### [Exercise data]
----

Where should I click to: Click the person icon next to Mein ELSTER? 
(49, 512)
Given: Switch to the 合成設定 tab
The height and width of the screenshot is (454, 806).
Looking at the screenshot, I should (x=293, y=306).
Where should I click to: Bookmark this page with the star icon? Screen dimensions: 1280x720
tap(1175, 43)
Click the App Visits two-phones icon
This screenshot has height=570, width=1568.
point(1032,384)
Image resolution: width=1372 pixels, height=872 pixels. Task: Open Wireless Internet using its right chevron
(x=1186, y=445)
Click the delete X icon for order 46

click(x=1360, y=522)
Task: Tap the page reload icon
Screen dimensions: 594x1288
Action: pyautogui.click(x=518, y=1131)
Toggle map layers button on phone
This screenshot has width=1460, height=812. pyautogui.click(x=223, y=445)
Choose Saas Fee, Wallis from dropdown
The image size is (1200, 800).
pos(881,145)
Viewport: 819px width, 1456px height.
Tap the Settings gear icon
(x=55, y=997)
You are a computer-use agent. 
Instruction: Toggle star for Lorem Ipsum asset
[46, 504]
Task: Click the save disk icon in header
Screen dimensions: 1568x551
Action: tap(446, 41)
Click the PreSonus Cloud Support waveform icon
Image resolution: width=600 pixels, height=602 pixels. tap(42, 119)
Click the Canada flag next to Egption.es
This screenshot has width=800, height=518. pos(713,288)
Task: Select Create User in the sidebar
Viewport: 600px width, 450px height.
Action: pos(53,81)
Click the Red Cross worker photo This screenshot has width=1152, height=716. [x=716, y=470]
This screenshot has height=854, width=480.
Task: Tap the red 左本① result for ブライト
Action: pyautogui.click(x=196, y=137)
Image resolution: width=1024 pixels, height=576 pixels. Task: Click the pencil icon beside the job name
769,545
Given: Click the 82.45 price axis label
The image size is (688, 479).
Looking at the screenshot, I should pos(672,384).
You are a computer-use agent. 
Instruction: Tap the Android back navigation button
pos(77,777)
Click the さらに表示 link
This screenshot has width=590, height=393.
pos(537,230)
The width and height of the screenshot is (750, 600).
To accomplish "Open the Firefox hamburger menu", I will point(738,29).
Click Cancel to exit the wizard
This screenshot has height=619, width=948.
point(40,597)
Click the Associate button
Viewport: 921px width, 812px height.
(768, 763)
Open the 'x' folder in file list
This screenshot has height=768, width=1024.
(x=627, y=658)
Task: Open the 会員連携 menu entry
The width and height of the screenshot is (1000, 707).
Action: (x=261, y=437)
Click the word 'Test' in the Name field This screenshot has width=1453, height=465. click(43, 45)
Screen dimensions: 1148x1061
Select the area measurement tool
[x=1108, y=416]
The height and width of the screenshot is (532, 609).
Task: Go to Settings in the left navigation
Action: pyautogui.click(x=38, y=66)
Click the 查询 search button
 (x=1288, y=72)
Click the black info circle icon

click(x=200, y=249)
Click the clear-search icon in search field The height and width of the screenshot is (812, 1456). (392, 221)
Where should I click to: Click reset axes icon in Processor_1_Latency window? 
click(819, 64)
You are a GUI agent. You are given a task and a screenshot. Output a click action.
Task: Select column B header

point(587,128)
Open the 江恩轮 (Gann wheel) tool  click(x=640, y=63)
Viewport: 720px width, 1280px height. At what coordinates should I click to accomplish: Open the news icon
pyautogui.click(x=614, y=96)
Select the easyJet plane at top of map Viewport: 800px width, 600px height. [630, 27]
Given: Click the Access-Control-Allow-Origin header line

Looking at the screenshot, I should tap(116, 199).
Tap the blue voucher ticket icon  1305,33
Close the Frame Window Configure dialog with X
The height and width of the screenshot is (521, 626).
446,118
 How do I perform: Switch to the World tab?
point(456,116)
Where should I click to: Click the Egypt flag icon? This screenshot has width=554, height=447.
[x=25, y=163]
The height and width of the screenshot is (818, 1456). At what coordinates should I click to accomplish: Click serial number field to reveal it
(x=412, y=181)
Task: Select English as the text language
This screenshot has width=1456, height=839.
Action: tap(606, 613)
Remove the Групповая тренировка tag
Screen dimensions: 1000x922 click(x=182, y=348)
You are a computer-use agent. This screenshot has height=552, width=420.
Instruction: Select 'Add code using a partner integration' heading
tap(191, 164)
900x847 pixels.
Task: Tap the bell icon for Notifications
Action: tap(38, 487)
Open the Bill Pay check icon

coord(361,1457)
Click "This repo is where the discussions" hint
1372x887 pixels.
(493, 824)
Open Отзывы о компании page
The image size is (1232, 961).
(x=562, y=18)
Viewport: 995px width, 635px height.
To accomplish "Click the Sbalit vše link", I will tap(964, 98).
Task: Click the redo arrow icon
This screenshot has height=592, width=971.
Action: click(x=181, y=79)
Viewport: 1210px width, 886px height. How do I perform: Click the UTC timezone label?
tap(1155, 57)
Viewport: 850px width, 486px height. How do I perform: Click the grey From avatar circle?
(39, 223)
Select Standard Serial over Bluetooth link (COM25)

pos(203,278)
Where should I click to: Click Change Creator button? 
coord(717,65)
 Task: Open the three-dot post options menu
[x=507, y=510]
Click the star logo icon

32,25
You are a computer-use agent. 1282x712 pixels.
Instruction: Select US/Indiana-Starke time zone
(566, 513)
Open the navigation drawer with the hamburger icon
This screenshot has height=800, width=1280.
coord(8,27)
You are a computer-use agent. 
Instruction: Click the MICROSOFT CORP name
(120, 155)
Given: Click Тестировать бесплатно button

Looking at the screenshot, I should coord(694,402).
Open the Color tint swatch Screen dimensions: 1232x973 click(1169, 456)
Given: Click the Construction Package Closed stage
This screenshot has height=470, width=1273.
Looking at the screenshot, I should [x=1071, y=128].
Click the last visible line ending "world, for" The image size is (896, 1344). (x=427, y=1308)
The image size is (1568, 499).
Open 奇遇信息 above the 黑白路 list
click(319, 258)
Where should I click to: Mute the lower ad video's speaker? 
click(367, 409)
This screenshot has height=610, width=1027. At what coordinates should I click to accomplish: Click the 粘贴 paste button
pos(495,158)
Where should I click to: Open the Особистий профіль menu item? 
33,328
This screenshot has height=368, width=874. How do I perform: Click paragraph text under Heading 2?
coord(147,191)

----

Retype the material above, character for character.

### [Exercise output]
Where should I click to: Click the person icon next to Mein ELSTER? 
(49, 512)
Given: Switch to the 合成設定 tab
The height and width of the screenshot is (454, 806).
Looking at the screenshot, I should (x=293, y=306).
Where should I click to: Bookmark this page with the star icon? Screen dimensions: 1280x720
tap(1175, 43)
Click the App Visits two-phones icon
This screenshot has height=570, width=1568.
point(1032,384)
Image resolution: width=1372 pixels, height=872 pixels. Task: Open Wireless Internet using its right chevron
(x=1186, y=445)
Click the delete X icon for order 46

click(x=1360, y=522)
Task: Tap the page reload icon
Screen dimensions: 594x1288
Action: pyautogui.click(x=518, y=1131)
Toggle map layers button on phone
This screenshot has width=1460, height=812. pyautogui.click(x=223, y=445)
Choose Saas Fee, Wallis from dropdown
The image size is (1200, 800).
pos(881,145)
Viewport: 819px width, 1456px height.
Tap the Settings gear icon
(x=55, y=997)
You are a computer-use agent. 
Instruction: Toggle star for Lorem Ipsum asset
[46, 504]
Task: Click the save disk icon in header
Screen dimensions: 1568x551
Action: tap(446, 41)
Click the PreSonus Cloud Support waveform icon
Image resolution: width=600 pixels, height=602 pixels. tap(42, 119)
Click the Canada flag next to Egption.es
This screenshot has width=800, height=518. pos(713,288)
Task: Select Create User in the sidebar
Viewport: 600px width, 450px height.
Action: pos(53,81)
Click the Red Cross worker photo This screenshot has width=1152, height=716. [x=716, y=470]
This screenshot has height=854, width=480.
Task: Tap the red 左本① result for ブライト
Action: pyautogui.click(x=196, y=137)
Image resolution: width=1024 pixels, height=576 pixels. Task: Click the pencil icon beside the job name
769,545
Given: Click the 82.45 price axis label
The image size is (688, 479).
Looking at the screenshot, I should pos(672,384).
You are a computer-use agent. 
Instruction: Tap the Android back navigation button
pos(77,777)
Click the さらに表示 link
This screenshot has width=590, height=393.
pos(537,230)
The width and height of the screenshot is (750, 600).
To accomplish "Open the Firefox hamburger menu", I will point(738,29).
Click Cancel to exit the wizard
This screenshot has height=619, width=948.
point(40,597)
Click the Associate button
Viewport: 921px width, 812px height.
(768, 763)
Open the 'x' folder in file list
This screenshot has height=768, width=1024.
(x=627, y=658)
Task: Open the 会員連携 menu entry
The width and height of the screenshot is (1000, 707).
Action: (x=261, y=437)
Click the word 'Test' in the Name field This screenshot has width=1453, height=465. click(43, 45)
Screen dimensions: 1148x1061
Select the area measurement tool
[x=1108, y=416]
The height and width of the screenshot is (532, 609).
Task: Go to Settings in the left navigation
Action: pyautogui.click(x=38, y=66)
Click the 查询 search button
 (x=1288, y=72)
Click the black info circle icon

click(x=200, y=249)
Click the clear-search icon in search field The height and width of the screenshot is (812, 1456). (392, 221)
Where should I click to: Click reset axes icon in Processor_1_Latency window? 
click(819, 64)
You are a GUI agent. You are given a task and a screenshot. Output a click action.
Task: Select column B header

point(587,128)
Open the 江恩轮 (Gann wheel) tool  click(x=640, y=63)
Viewport: 720px width, 1280px height. At what coordinates should I click to accomplish: Open the news icon
pyautogui.click(x=614, y=96)
Select the easyJet plane at top of map Viewport: 800px width, 600px height. [630, 27]
Given: Click the Access-Control-Allow-Origin header line

Looking at the screenshot, I should tap(116, 199).
Tap the blue voucher ticket icon  1305,33
Close the Frame Window Configure dialog with X
The height and width of the screenshot is (521, 626).
446,118
 How do I perform: Switch to the World tab?
point(456,116)
Where should I click to: Click the Egypt flag icon? This screenshot has width=554, height=447.
[x=25, y=163]
The height and width of the screenshot is (818, 1456). At what coordinates should I click to accomplish: Click serial number field to reveal it
(x=412, y=181)
Task: Select English as the text language
This screenshot has width=1456, height=839.
Action: tap(606, 613)
Remove the Групповая тренировка tag
Screen dimensions: 1000x922 click(x=182, y=348)
You are a computer-use agent. This screenshot has height=552, width=420.
Instruction: Select 'Add code using a partner integration' heading
tap(191, 164)
900x847 pixels.
Task: Tap the bell icon for Notifications
Action: tap(38, 487)
Open the Bill Pay check icon

coord(361,1457)
Click "This repo is where the discussions" hint
1372x887 pixels.
(493, 824)
Open Отзывы о компании page
The image size is (1232, 961).
(x=562, y=18)
Viewport: 995px width, 635px height.
To accomplish "Click the Sbalit vše link", I will tap(964, 98).
Task: Click the redo arrow icon
This screenshot has height=592, width=971.
Action: click(x=181, y=79)
Viewport: 1210px width, 886px height. How do I perform: Click the UTC timezone label?
tap(1155, 57)
Viewport: 850px width, 486px height. How do I perform: Click the grey From avatar circle?
(39, 223)
Select Standard Serial over Bluetooth link (COM25)

pos(203,278)
Where should I click to: Click Change Creator button? 
coord(717,65)
 Task: Open the three-dot post options menu
[x=507, y=510]
Click the star logo icon

32,25
You are a computer-use agent. 1282x712 pixels.
Instruction: Select US/Indiana-Starke time zone
(566, 513)
Open the navigation drawer with the hamburger icon
This screenshot has height=800, width=1280.
coord(8,27)
You are a computer-use agent. 
Instruction: Click the MICROSOFT CORP name
(120, 155)
Given: Click Тестировать бесплатно button

Looking at the screenshot, I should coord(694,402).
Open the Color tint swatch Screen dimensions: 1232x973 click(1169, 456)
Given: Click the Construction Package Closed stage
This screenshot has height=470, width=1273.
Looking at the screenshot, I should [x=1071, y=128].
Click the last visible line ending "world, for" The image size is (896, 1344). (x=427, y=1308)
The image size is (1568, 499).
Open 奇遇信息 above the 黑白路 list
click(319, 258)
Where should I click to: Mute the lower ad video's speaker? 
click(367, 409)
This screenshot has height=610, width=1027. At what coordinates should I click to accomplish: Click the 粘贴 paste button
pos(495,158)
Where should I click to: Open the Особистий профіль menu item? 
33,328
This screenshot has height=368, width=874. How do I perform: Click paragraph text under Heading 2?
coord(147,191)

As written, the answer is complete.